Apple Seems To Predict COVID-19 Hot Spots
Apple Seems To Predict COVID-19 Hot Spots
Apple shuttered all its U.S. stores in mid-March because of COVID-19, re-opened a little more than 100 in late May and then temporarily re-closed more than 70 of its 271 stores across the United States in mid-June, including all the outlets in Florida and Texas, reported CNN Business.
The media outlet suggests Apple has “arguably become something of a barometer for how the pandemic is affecting different parts of the country — and the start and stop cycle of re-openings in various regions.” The question is how.
As COVID-19 cases rose in California, Texas and Arizona, Apple opted to shut stores in those states. Not long after, Governors of those states would either pause or roll back re-openings.
Mobile location data tells a story many people just cannot see. So CNN built a map to track Apple Store closures across the U.S. to provide another window into the health crisis.
Can Apple predict an outbreak based on the data it collects? There are a handful of companies that began tracing the movement of people during the onset of COVID-19 based on the software development kit in their mobile phone.

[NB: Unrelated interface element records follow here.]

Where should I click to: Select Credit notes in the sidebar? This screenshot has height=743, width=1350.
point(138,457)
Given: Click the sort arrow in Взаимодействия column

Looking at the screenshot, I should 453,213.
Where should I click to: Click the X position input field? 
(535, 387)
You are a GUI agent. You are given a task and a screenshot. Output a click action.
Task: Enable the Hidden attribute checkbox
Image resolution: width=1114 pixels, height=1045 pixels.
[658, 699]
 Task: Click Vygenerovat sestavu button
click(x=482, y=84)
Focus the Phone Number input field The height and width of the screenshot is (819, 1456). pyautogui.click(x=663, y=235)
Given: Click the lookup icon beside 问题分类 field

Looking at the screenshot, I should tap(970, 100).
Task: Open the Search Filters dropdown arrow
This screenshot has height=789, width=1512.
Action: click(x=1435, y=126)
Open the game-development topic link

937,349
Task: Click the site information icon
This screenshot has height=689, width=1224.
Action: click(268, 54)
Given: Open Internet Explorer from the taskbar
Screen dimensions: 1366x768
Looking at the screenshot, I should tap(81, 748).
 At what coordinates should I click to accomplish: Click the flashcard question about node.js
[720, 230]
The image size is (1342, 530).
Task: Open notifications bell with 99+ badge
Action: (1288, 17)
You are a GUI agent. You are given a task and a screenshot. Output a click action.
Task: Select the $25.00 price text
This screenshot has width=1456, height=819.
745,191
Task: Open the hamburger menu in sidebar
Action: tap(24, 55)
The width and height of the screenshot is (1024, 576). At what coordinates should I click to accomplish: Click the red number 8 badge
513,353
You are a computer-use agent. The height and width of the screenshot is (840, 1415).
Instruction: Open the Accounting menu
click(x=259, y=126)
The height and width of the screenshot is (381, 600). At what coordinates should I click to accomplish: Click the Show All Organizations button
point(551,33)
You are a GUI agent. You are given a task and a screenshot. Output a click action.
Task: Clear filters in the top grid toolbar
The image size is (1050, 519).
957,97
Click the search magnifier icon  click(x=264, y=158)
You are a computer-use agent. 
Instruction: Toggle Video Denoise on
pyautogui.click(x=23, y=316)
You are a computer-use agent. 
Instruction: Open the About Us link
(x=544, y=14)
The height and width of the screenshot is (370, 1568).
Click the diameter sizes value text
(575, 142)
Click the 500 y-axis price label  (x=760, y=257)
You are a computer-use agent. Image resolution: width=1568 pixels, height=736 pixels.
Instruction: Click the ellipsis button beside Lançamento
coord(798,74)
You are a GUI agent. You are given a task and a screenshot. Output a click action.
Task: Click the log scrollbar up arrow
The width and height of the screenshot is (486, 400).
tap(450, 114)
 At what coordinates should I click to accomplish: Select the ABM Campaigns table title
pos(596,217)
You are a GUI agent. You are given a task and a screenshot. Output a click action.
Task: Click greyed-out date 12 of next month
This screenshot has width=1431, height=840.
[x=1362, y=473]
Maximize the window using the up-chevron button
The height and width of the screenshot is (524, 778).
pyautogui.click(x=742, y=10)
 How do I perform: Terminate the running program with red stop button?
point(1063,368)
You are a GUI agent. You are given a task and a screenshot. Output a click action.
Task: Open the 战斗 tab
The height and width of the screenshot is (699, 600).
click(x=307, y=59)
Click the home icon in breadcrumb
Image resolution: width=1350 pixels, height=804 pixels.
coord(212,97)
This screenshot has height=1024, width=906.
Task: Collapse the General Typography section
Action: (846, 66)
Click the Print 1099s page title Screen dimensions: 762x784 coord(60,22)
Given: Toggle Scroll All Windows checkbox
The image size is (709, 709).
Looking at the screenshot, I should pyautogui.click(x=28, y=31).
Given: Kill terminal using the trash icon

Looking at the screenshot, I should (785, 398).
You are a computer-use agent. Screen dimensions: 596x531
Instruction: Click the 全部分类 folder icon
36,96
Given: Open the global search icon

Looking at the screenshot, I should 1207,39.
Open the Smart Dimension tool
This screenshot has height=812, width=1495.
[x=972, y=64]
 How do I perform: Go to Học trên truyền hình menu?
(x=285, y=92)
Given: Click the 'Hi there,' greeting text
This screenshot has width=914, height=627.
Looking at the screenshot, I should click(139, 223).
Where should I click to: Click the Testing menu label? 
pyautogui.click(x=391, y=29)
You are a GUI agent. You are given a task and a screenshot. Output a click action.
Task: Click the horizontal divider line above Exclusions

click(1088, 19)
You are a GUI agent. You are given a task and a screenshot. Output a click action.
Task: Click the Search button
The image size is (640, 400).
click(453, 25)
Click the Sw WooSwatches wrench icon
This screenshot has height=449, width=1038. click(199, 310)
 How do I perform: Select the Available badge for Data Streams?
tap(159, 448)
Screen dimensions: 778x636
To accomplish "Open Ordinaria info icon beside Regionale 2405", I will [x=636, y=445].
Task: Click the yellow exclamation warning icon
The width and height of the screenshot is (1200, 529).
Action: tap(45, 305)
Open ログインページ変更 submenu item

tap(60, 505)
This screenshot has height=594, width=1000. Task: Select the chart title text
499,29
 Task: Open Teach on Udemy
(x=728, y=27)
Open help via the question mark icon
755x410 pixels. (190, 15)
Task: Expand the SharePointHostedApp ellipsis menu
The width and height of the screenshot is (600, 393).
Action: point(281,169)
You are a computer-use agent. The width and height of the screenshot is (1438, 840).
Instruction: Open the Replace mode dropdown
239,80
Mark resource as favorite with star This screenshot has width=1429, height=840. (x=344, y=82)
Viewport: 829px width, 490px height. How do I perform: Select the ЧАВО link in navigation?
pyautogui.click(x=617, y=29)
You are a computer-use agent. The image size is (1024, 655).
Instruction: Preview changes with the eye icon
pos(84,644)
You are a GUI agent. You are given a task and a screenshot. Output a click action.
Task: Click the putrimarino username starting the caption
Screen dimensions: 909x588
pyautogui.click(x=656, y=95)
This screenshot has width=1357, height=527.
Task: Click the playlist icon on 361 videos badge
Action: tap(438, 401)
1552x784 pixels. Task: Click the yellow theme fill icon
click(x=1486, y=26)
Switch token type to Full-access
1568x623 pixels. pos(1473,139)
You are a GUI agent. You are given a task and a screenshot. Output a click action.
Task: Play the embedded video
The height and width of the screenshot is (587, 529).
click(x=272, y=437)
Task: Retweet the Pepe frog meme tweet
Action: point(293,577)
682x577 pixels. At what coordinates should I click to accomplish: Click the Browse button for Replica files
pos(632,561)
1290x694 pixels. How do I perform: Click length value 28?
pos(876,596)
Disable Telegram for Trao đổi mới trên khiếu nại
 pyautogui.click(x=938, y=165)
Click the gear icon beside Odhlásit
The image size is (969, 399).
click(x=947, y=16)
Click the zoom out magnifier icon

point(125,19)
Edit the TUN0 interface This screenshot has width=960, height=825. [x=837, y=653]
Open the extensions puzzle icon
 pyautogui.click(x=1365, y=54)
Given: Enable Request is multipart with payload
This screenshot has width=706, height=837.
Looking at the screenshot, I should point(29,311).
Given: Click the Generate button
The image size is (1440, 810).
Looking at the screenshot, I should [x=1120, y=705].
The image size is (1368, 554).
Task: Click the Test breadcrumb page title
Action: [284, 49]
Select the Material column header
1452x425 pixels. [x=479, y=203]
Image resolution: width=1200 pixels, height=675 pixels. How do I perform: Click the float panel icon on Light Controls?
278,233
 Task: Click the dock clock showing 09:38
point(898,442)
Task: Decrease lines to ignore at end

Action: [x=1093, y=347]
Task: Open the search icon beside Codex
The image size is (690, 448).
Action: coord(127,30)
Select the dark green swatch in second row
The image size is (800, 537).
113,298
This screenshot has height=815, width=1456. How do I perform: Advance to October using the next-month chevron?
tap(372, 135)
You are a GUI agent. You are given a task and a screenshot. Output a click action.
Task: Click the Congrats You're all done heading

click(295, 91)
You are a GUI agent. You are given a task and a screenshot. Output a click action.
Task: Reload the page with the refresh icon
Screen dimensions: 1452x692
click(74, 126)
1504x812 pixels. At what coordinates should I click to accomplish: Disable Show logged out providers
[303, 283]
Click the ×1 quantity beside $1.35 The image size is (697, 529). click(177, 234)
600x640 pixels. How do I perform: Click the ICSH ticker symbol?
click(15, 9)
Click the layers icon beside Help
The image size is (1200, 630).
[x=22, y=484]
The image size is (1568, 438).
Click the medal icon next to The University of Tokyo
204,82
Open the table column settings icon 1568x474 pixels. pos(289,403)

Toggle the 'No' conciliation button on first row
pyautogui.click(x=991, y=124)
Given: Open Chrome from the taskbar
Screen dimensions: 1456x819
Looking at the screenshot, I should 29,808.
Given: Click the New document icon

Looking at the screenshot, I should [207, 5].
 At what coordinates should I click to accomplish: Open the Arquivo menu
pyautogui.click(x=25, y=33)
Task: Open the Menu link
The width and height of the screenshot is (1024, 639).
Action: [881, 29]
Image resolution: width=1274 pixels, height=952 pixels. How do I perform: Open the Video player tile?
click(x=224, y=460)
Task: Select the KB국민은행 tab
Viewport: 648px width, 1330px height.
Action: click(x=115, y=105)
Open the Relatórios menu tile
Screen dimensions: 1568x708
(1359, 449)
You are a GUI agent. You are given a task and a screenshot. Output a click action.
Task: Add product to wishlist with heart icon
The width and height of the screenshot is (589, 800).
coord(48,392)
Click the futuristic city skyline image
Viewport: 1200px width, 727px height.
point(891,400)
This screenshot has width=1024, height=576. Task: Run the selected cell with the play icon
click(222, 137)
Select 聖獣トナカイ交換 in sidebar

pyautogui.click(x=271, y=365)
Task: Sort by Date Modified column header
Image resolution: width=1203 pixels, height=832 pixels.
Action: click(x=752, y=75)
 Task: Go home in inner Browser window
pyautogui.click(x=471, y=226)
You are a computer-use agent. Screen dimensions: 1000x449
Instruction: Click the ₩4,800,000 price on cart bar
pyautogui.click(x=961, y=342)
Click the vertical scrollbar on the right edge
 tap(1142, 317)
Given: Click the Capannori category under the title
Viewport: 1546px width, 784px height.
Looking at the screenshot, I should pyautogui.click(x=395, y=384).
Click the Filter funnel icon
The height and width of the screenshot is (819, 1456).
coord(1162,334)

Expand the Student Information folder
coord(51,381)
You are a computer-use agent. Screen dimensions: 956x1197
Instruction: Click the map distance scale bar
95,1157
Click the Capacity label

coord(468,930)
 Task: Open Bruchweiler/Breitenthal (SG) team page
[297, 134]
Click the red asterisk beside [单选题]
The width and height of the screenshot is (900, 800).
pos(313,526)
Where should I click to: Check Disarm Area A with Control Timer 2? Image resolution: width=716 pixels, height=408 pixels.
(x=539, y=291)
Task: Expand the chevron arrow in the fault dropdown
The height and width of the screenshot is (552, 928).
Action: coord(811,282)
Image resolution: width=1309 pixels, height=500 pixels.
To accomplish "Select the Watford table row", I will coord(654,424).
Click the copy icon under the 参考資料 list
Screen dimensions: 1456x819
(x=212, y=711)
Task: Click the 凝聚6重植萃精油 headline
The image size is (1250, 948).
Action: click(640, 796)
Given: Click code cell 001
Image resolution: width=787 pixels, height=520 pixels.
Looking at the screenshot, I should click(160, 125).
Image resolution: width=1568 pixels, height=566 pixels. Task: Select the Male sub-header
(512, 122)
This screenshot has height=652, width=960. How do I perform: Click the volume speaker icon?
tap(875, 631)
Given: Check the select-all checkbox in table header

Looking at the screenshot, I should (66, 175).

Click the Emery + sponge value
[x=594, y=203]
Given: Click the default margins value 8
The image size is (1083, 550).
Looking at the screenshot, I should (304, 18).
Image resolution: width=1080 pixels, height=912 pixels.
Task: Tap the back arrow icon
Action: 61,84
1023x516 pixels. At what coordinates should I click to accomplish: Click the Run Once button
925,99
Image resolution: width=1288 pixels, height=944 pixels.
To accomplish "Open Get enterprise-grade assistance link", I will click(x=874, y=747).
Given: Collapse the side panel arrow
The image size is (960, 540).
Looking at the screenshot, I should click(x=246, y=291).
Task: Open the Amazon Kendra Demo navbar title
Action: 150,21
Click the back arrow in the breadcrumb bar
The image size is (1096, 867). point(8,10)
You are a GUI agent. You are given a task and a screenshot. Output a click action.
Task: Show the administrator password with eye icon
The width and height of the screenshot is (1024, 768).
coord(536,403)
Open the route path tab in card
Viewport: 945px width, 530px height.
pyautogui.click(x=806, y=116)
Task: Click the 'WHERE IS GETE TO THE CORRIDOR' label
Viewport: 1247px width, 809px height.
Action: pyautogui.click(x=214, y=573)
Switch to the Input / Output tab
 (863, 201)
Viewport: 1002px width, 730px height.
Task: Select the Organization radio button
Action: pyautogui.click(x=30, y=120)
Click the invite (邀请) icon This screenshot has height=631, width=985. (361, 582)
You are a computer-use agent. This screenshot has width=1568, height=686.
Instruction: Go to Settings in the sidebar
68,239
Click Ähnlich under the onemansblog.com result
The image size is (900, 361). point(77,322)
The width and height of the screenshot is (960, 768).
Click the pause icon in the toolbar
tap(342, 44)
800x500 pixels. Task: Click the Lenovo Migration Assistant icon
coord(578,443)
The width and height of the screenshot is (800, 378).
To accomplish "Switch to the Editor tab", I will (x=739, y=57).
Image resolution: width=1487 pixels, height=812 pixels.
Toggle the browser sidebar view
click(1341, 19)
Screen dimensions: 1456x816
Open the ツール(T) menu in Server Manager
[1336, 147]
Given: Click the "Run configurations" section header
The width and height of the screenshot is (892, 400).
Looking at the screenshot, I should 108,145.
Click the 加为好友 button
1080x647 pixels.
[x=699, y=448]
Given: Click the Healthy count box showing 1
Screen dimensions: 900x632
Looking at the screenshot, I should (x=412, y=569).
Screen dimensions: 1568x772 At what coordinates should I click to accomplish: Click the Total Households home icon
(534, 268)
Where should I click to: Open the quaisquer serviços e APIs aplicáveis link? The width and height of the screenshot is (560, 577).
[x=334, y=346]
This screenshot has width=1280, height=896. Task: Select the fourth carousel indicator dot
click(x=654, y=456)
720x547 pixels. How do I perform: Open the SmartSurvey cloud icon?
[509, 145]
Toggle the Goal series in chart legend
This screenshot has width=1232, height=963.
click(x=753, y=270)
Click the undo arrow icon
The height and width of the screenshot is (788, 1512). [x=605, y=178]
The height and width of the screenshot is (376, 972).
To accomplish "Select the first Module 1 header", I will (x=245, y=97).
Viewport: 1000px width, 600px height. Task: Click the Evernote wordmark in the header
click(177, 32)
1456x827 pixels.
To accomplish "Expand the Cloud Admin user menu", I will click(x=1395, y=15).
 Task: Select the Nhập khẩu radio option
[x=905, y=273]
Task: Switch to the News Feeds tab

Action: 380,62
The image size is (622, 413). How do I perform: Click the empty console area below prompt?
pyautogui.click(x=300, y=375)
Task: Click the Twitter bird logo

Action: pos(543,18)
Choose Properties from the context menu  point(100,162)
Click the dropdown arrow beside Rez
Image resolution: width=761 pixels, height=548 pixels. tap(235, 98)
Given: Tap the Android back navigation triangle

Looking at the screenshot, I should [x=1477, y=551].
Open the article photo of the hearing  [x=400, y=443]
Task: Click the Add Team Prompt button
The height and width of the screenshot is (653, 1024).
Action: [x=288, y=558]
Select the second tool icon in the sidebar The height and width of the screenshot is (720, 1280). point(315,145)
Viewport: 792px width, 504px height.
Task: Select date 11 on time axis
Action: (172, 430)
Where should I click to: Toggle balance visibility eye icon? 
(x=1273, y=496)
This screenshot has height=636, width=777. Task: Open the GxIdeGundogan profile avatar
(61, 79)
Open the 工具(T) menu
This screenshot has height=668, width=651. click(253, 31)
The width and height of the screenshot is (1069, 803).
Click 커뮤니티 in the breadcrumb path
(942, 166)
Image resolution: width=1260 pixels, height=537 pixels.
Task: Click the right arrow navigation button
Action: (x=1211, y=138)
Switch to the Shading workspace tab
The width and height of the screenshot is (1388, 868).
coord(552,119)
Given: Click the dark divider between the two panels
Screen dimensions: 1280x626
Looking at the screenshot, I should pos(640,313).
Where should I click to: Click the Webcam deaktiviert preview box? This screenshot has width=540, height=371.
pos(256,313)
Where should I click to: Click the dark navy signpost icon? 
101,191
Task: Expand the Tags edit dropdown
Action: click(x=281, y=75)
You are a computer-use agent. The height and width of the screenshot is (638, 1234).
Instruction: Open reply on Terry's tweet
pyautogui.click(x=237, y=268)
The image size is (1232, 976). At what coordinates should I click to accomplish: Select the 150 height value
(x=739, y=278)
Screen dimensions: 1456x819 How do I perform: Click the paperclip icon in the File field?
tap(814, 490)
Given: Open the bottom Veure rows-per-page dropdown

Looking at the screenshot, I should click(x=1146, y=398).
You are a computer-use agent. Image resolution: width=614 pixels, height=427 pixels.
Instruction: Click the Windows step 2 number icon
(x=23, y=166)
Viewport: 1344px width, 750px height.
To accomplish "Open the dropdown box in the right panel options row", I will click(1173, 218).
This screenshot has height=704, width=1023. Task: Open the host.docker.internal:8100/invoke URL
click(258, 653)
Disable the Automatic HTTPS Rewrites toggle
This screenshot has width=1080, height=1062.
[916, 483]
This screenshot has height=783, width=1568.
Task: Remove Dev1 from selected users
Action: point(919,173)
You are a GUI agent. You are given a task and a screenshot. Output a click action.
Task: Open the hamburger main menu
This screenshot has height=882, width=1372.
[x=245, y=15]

The SDK is used by app developers to build user profiles, but that information is often sent to app developer and third parties that sell the data to marketers and data brokers.
Mobile phone users likely don’t know the type of information leaving their device. Many times the SDK has been called the equivalent of a browser cookie.
“If [a] developer wants to let users sign into an app with their Facebook accounts, they’d want Facebook’s Login SDK. If their app needs maps or map data, they could use Google’s Map SDK,” according to one report. “Without SDKs, developers would have to build those things entirely from scratch, which is time consuming and beyond a small developer’s abilities or budgets.”
Are there SDKs in the apps of iPhones? Yes.